Twelve o' clock and I'm sitting alone in the living room watching TV. Someone comes down the stairs and at first I can't make out who it is but as she approaches the light of the TV catches red locks of hair and pale skin.

"Hello Willow."

She has messy sex hair and is in a green bathrobe.

"Why are you still up?"

"I'm watching Jay Leno," I explain calmly. "He's interviewing Brad Pitt."

" Who is very cute," I add.

"Yup, that Brad's one sexy fella," Willow agrees. "-Just don't tell Tara."

I nod, smiling.

"Why don't we talk Willow?" I query. "What?"

"You're supposed to be my best friend, but you're always leaving me out of things. Pushing me. What did I do?"

She runs a hand up her hair and drops it, leaving a very high trail of red hair up.

"Look- we shouldn't even be talking about you." She says. She contemplates this over her head.

"Whatever. It-it doesn't matter. *You* don't matter."

"Willow, that's a terrible thing to say! Of-of course *I* matter! I'm Buffy! *Why* would you say that?"

"Look! Stop it! It's hard enough to handle the house and everything but when you -"

She shakes her head, tears forming in her eyes, ready to spill.

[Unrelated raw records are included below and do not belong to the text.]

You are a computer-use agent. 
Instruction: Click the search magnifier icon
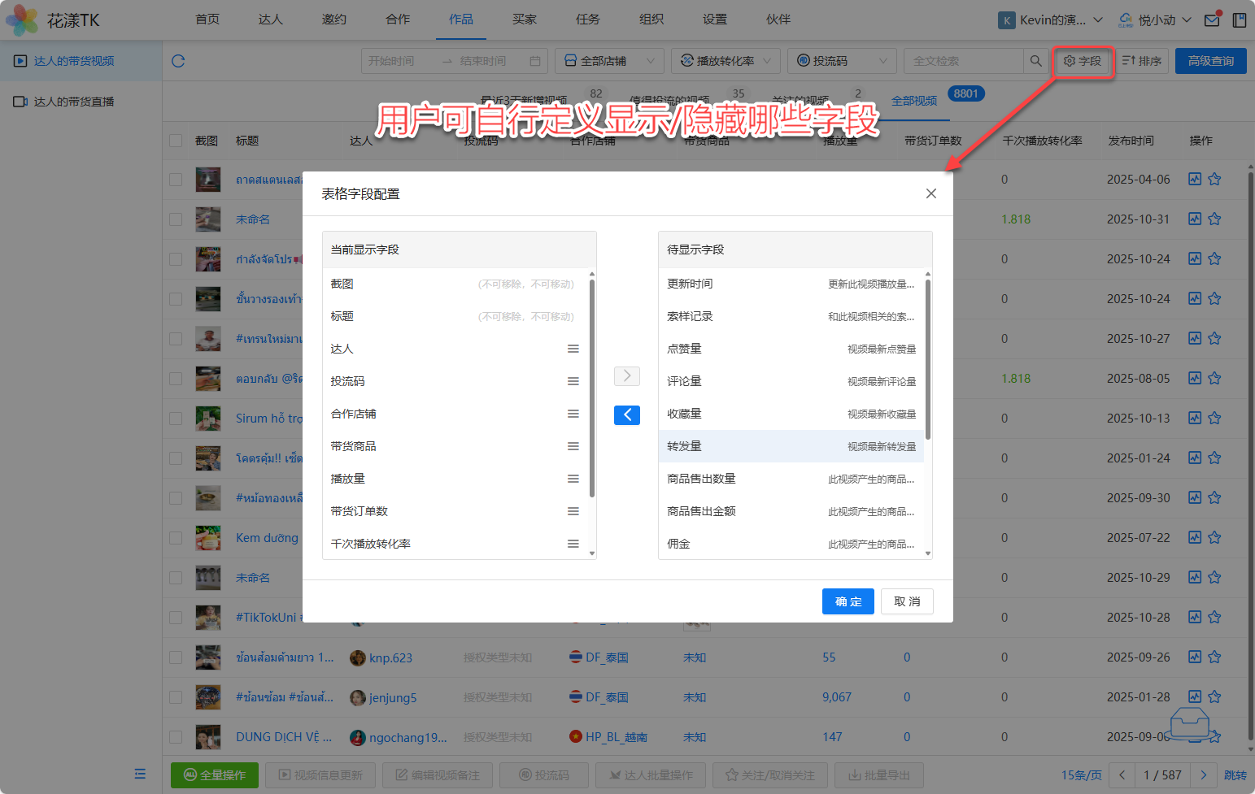click(1035, 61)
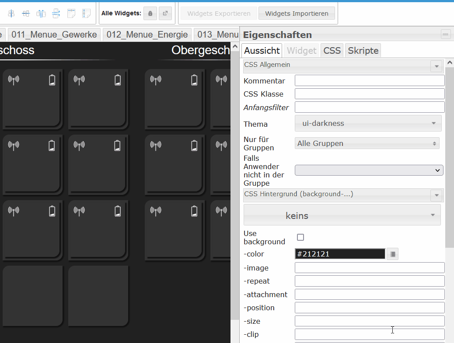Click the Widgets Importieren button
The width and height of the screenshot is (454, 343).
[297, 14]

"Willow," I pull her into my arms. She tenses and slowly relaxes into them for a while, then violently pushes me away.

"No! No! This is wrong! Stop it! You aren't her! God, Every time I see you all I think about is how dead she is and how we still can't bring her back! Ugh, I can't stand looking at you! You-you make me sick!" she spits. She shoves me against the couch and pulls my shirt up.

"Willow, do you need a cookie?" I ask.

"Shut up! Why can't you just *shut up* for one second? God, do you have any idea how much having to *use* you hurts me? You're just some stupid robot who happens to look and talk like my best friend! And she's gone! She isn't you and now you're going to *stop* trying to be *her*!"

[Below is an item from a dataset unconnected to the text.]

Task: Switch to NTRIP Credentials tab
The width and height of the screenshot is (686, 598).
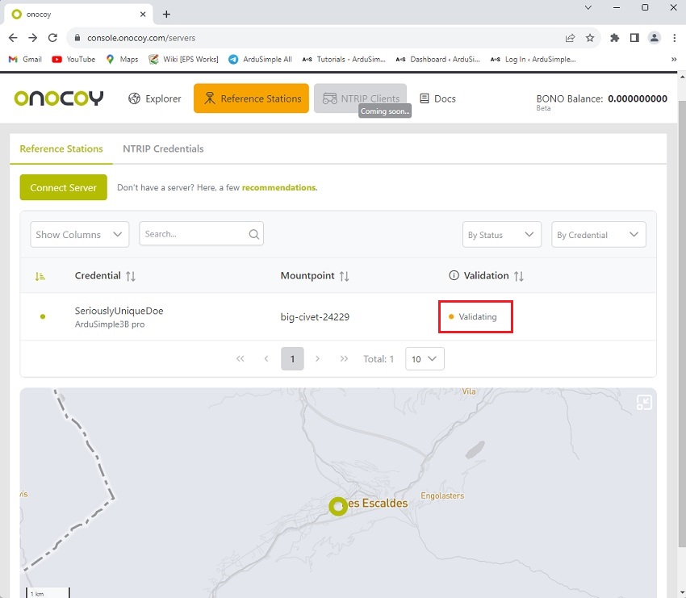Action: pos(163,148)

She rips my stomach compartment open and starts undoing some of the wires.

Why is she so angry? I'm very lost now.

"I'm sorry Willow," I apologize.

I feel myself shutting down and the angry look on her face goes away, and all the world becomes black and suddenly I find myself all alone. Empty and nothing and not even there. Like I'm floating or I'm air.

I've never felt how Willow and Tara do. I wouldn't know how they feel or how to feel. Maybe this is it and I just don't it yet.